She says she has never been happier.
She's probably right. She often is.
She's gifted with a completely unobstructed sense of clarity, seemingly unweighted by the central enervating pillars of my existence — alcoholism and anxiety. It is my fragile foundation that supports such painfully lingering thoughts. Days of thoughts. Days of obsession and crushing conclusions. As such, when she says she has never been happier, it's natural for me to deduce she's less happy now.
Understandable.
Life creeps towards clutter. And we're dragged into inevitable frangible loops of responsibility, conflicting decisions and unavoidable consequences. Into a world of fine print and devilish details. Comparable home and contents insurance deals. Mortgage offset calculators and ovulation schedules. Cat shit on the carpet and the politics of friendships.
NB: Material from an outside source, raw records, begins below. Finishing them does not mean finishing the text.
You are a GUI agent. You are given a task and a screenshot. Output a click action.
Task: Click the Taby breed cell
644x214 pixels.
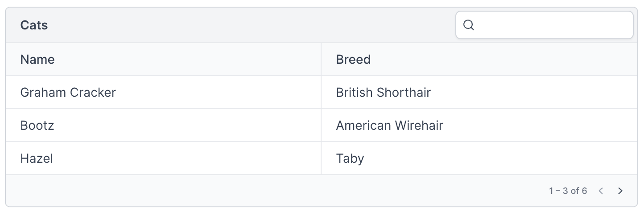(x=479, y=158)
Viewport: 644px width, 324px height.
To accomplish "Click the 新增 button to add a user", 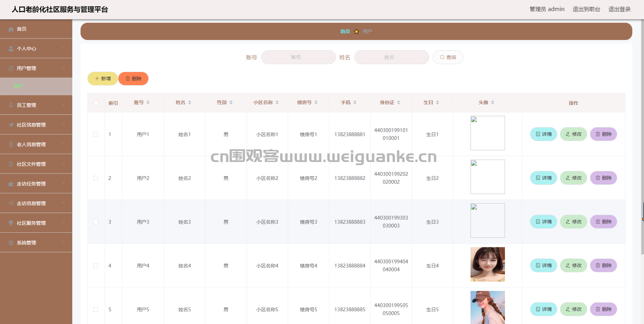I will coord(103,79).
Life insurance, health insurance, no claim bonuses. Death.
But back then, everything was isolated to a forty-three square metre apartment in Stanmore.
Two bedrooms, one with a built-in wardrobe, one bathroom. The celebrated beneficiary of every dollar we'd managed to scrape together for the previous two years in our disgustingly unsatisfying debut "professional" jobs. A perfectly ordinary, red-brick hovel. The exciting contradiction to our sheltered suburban childhoods. Snoring homeless gents sleeping one off on the front patch of grass, a debilitated carpark at the rear. And inside, an ugly purple wall we painted beige. That washing machine we trudged back from Coogee. "Free to a good home". And this fast morphed into a great home. Happy poor us, with a rusted two-burner barbecue, a case of "whatever's on special", the Wednesday night Docket Deal from the nearby noodle house and $8 jugs of Coopers Green at the then-unpopular-and-unrenovated local, The Sly Fox.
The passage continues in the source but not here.